# Your assignment:
Exact copy, pictures excluded: set down only the lines from the one with "Where should I click to: Open" through the end of the entries, keeping both end lines.

# Dataset records:
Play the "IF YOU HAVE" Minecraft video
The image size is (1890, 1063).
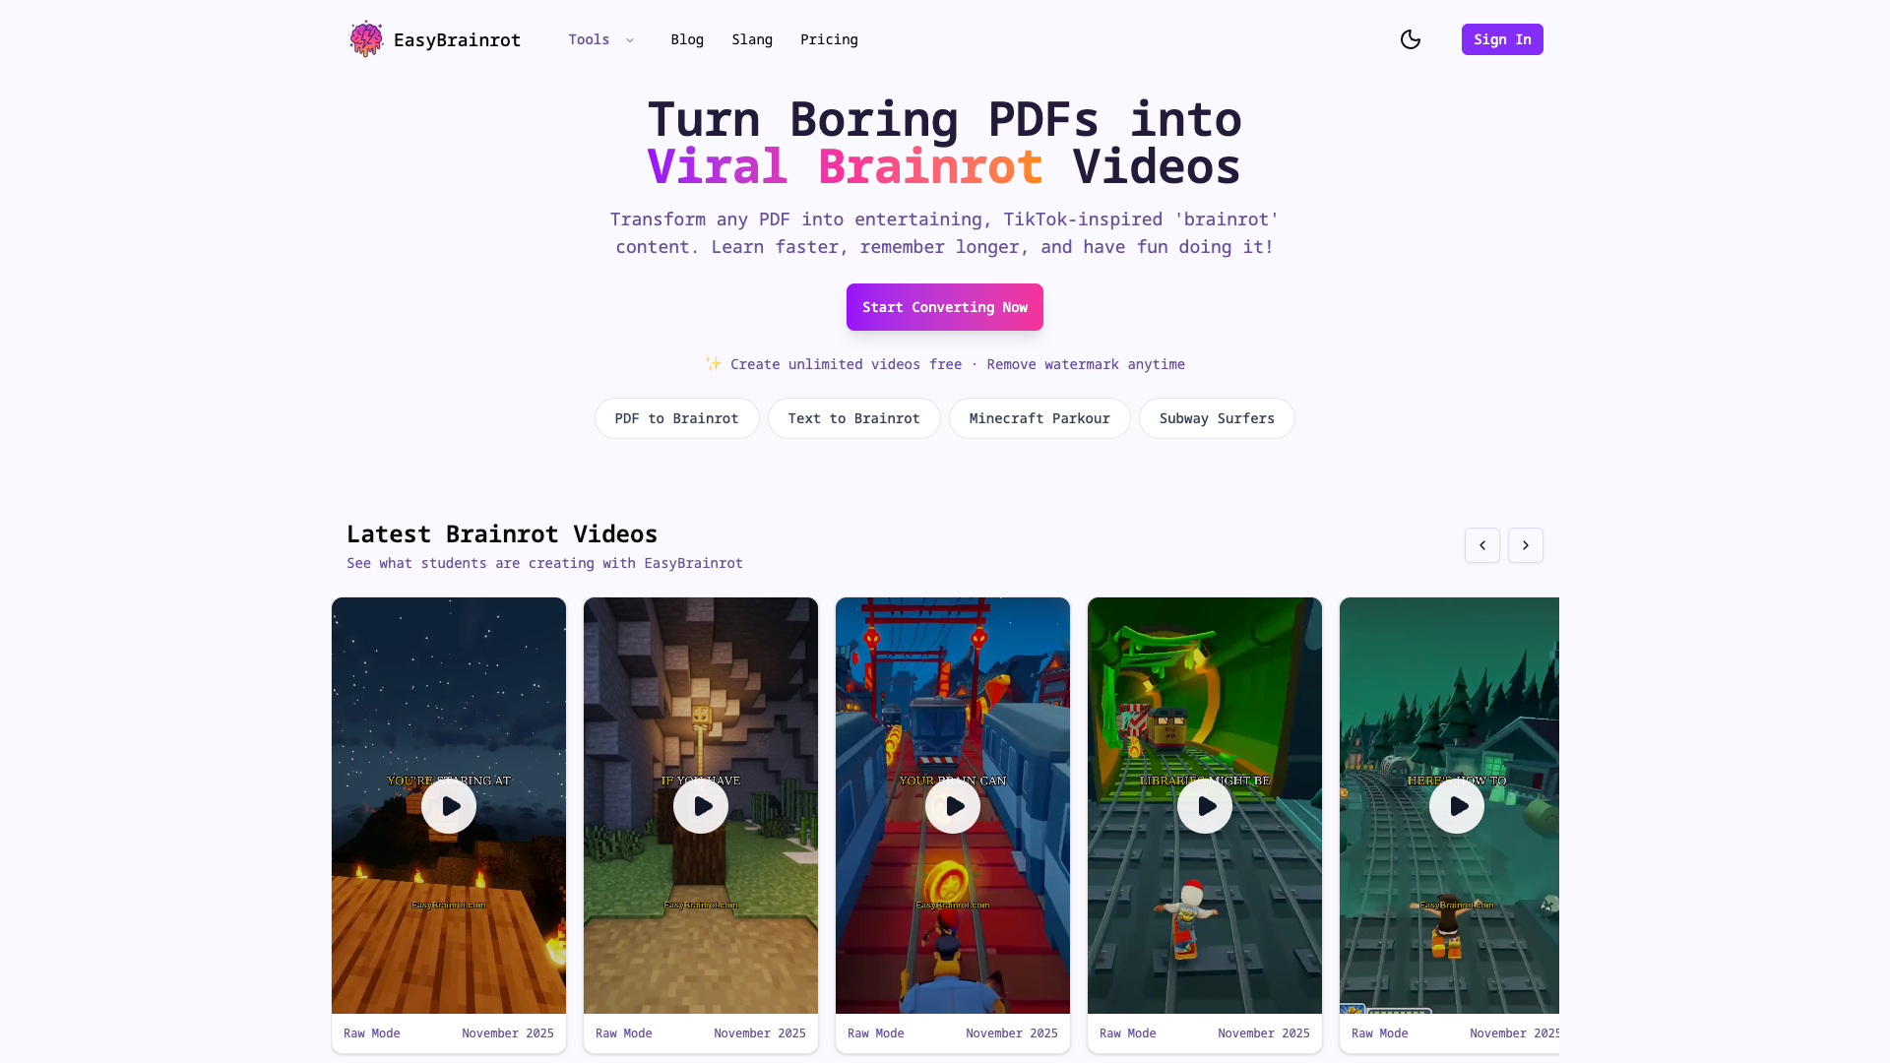[x=701, y=806]

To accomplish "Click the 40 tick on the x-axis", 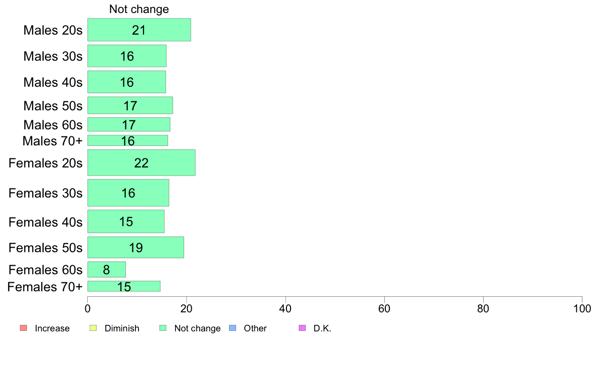I will (x=285, y=308).
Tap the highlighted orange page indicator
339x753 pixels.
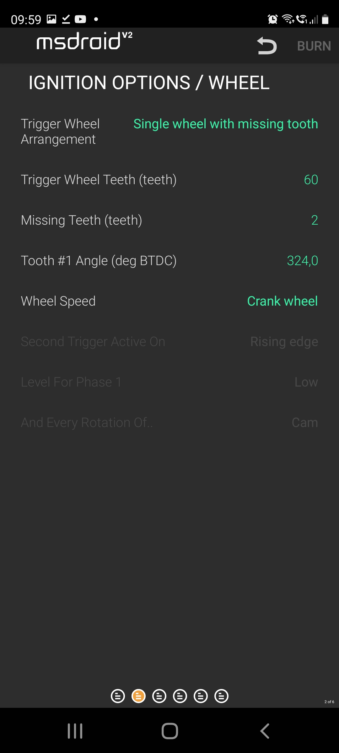[x=138, y=696]
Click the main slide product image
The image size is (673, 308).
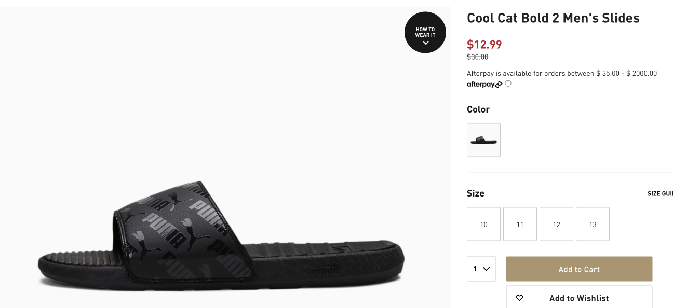pos(225,157)
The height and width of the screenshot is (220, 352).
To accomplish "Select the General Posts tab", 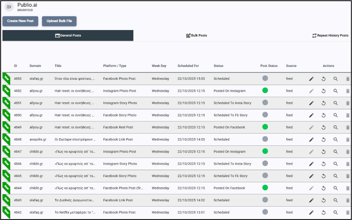I will click(68, 35).
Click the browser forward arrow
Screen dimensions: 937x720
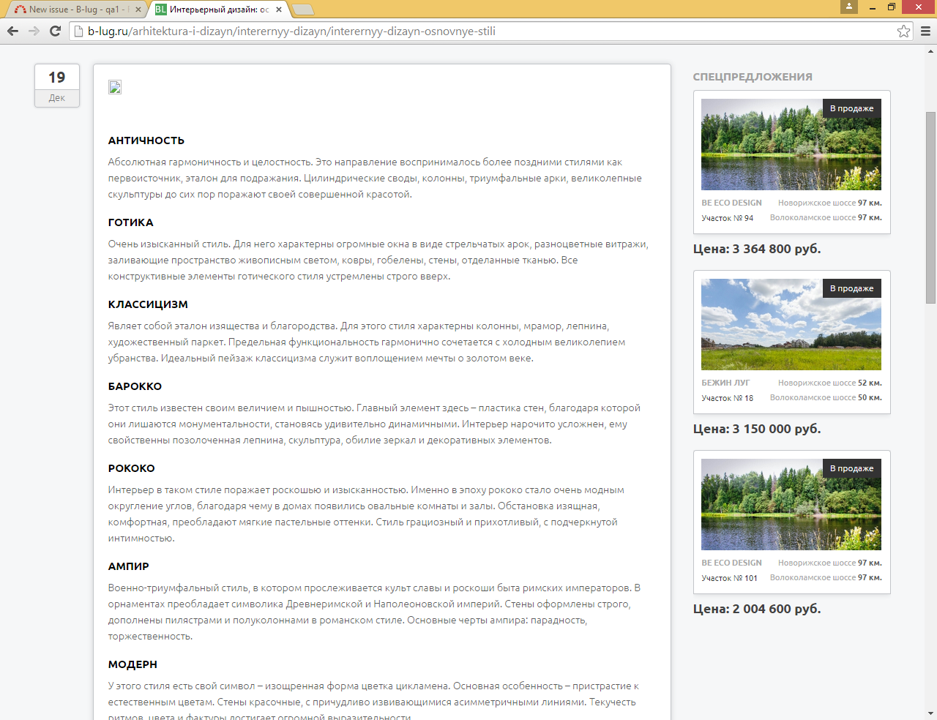34,31
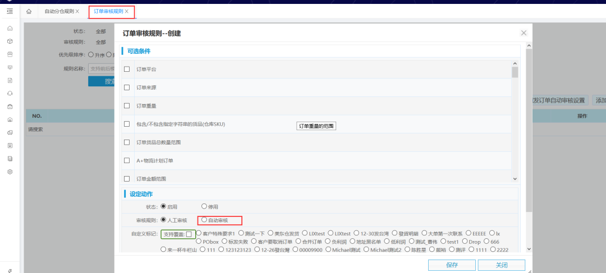The height and width of the screenshot is (273, 606).
Task: Click the cube package icon in left sidebar
Action: coord(10,41)
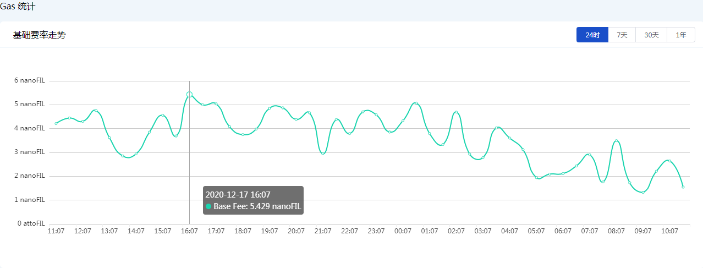Image resolution: width=703 pixels, height=268 pixels.
Task: Click the dip data point above 21:07
Action: pos(323,154)
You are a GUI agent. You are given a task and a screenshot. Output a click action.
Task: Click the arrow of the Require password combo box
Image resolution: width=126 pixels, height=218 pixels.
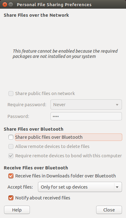[x=117, y=105]
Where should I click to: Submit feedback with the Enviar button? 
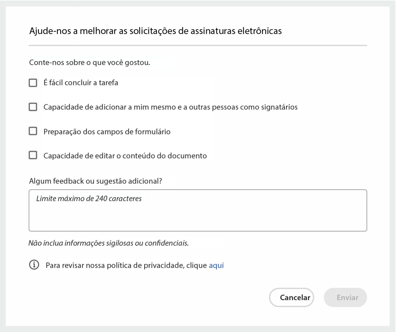point(345,297)

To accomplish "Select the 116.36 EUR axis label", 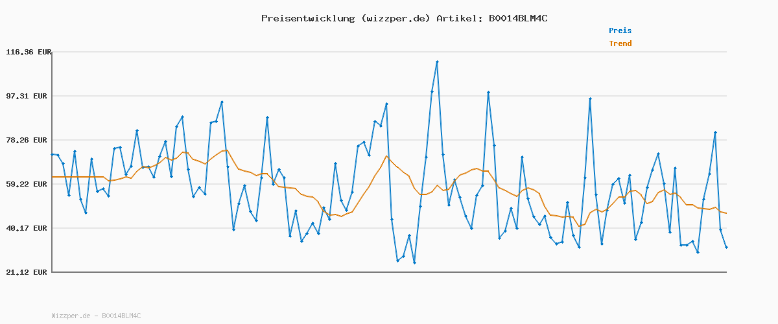I will point(28,52).
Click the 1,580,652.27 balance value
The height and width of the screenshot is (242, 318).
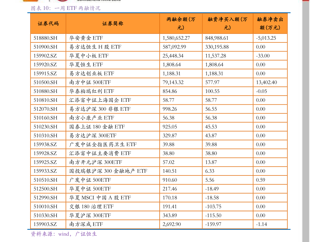(x=176, y=38)
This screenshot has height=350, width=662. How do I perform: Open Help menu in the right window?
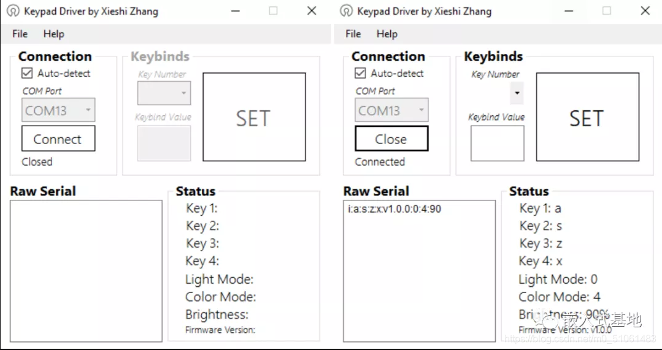point(387,34)
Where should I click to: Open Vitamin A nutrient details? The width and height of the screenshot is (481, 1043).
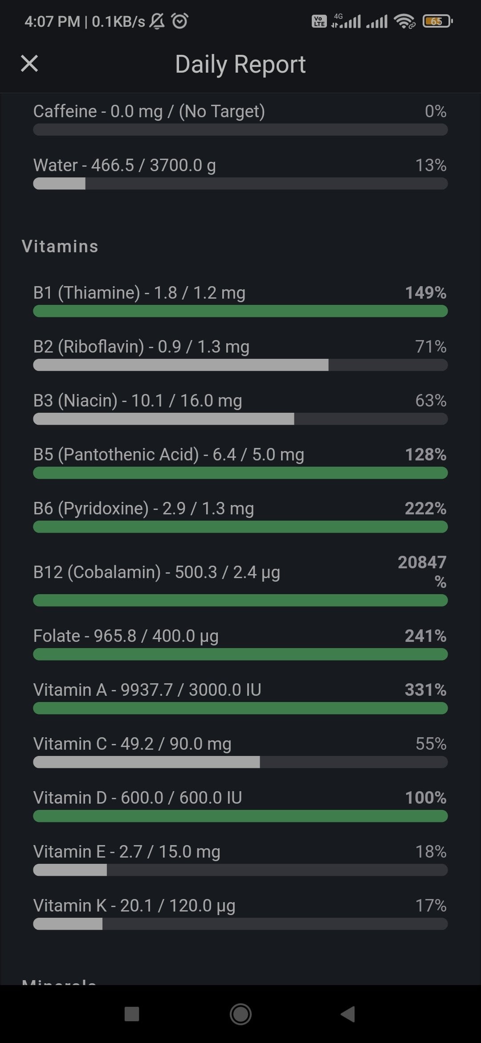click(x=241, y=697)
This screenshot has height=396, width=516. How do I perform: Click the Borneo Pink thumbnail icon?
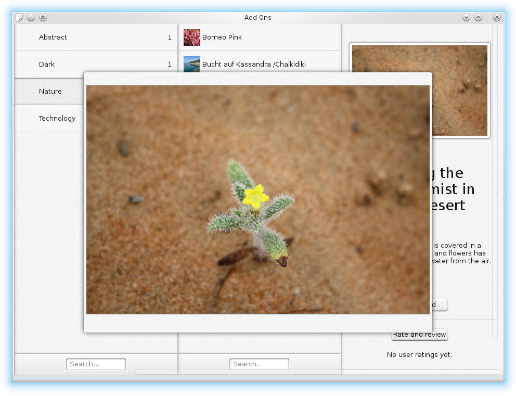[x=192, y=37]
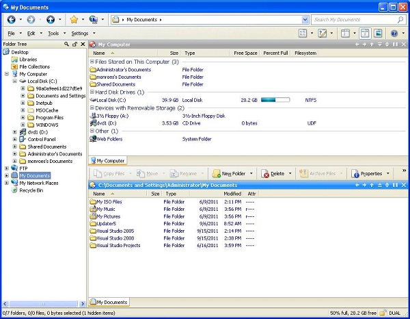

# Answer to the exercise:
Where should I click to: Open Vitamin A nutrient details? The width and height of the screenshot is (481, 1043).
click(x=241, y=697)
This screenshot has height=396, width=516. How do I perform: Click the Borneo Pink thumbnail icon?
[x=192, y=37]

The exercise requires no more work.